• _Work to be completed_
Without the images, write out the entries word for word.

• _Supplied data_
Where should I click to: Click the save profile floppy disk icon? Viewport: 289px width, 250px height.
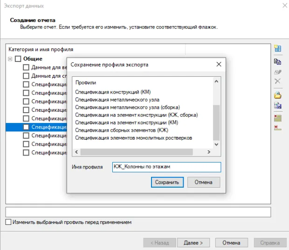278,106
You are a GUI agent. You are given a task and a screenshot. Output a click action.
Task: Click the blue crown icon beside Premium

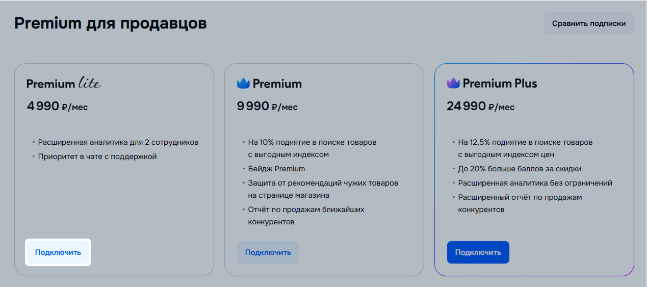(243, 83)

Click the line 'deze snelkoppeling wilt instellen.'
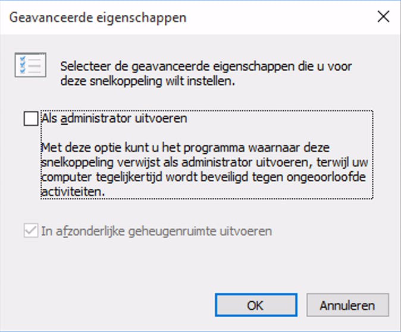[148, 82]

• _Answer to this exercise_
Where should I click to: Click the save profile floppy disk icon? Viewport: 289px width, 250px height.
278,106
You are a GUI agent. You are given a task and a screenshot. Output a click action.
Task: Click the blue crown icon beside Premium

(243, 83)

Click the line 'deze snelkoppeling wilt instellen.'
[148, 82]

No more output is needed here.